Text excerpt:

## BEGIN

Scotland’s community sector finds itself in a strange place. For many years its relationship with government, and in particular local government, has been problematic. Either ignored or subjected to various attempts to co-opt or subsume it into the agenda of our highly centralised local government system, the sector has nonetheless remained remarkably resilient and has achieved much given the lack of a more encouraging policy environment.
But slowly all that has started to change and in recent years, two factors in particular have been responsible for accelerating the pace of that change. Firstly the Christie Commission’s work on the future of Scotland’s public services and its recommendations for wholesale reform.
And secondly, the financial crisis that has wrought havoc across the economy and inflicted long term lasting damage to the UK’s public finances.
Without the financial crisis and the ensuing austerity providing the backdrop, it is inconceivable that the Christie Commission’s calls for such a radical overhaul would have been greeted with anything like the same degree of widespread support. A fundamental rethink of our public services had become not only essential but inevitable. As a result an opportunity has presented itself for new ‘players’, including the community sector, to be seriously considered for the first time as important contributors to this new era of public service provision.
‘It has taken nothing less than a global financial crisis
for the contribution of the community sector to
finally force its way under the spotlight of government policy.’
As this enforced shift in the emphasis of government thinking began to be reflected in public policies and practice, such as the most recent national regeneration strategy – for the first time placing community-led approaches at its core – or the new Community Empowerment Bill currently with the Scottish parliament, there has been an understandable frustration that it had taken so long, and nothing less than a global financial crisis and a system of public services that had drifted way past its sell by date, for the contribution of the community sector to finally force its way under the spotlight of government policy.

## END

Required task 1: Please reproduce the passage on Scotland's community sector word for word, beginning at the words "But slowly all" and stopping after the words "UK’s public finances.".
Required task 2:
Answer these questions using the passage on Scotland's community sector:
(a) Whose work on the future of Scotland's public services is named as the first factor speeding up change?
(b) What damage does the text say the financial crisis inflicted on the UK's public finances?
(c) Which bill is described as currently with the Scottish parliament?
The data after this point comes from a separate source.

Data lines:

## BEGIN

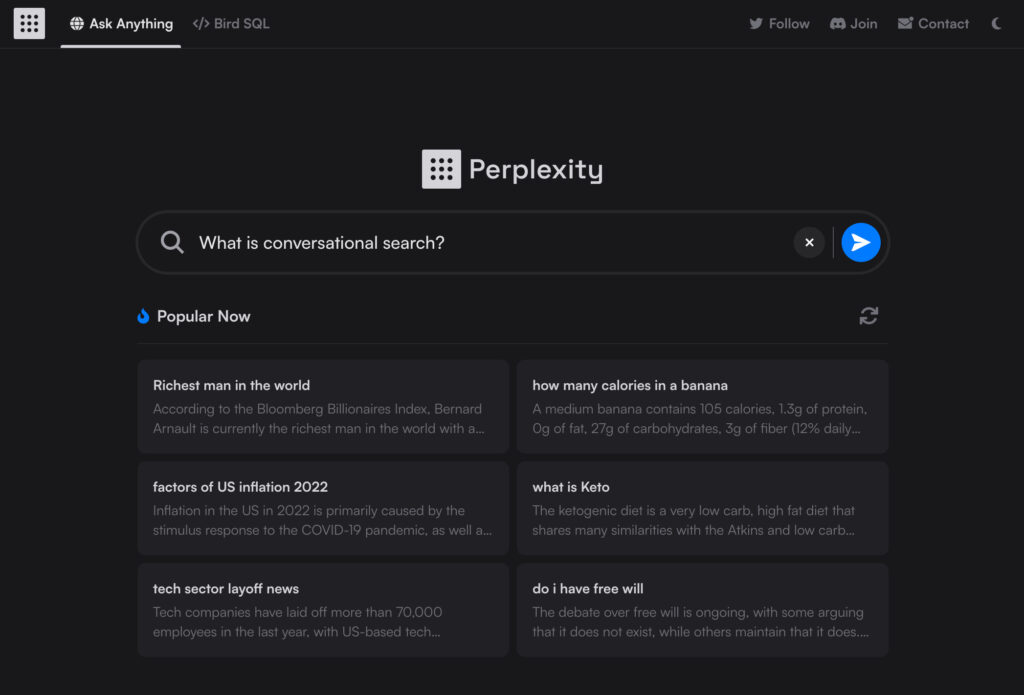The image size is (1024, 695).
Task: Click the flame icon beside Popular Now
Action: [142, 316]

## END

Full response 1:
But slowly all that has started to change and in recent years, two factors in particular have been responsible for accelerating the pace of that change. Firstly the Christie Commission’s work on the future of Scotland’s public services and its recommendations for wholesale reform.
And secondly, the financial crisis that has wrought havoc across the economy and inflicted long term lasting damage to the UK’s public finances.

Full response 2:
(a) The Christie Commission's
(b) Long term lasting damage
(c) The new Community Empowerment Bill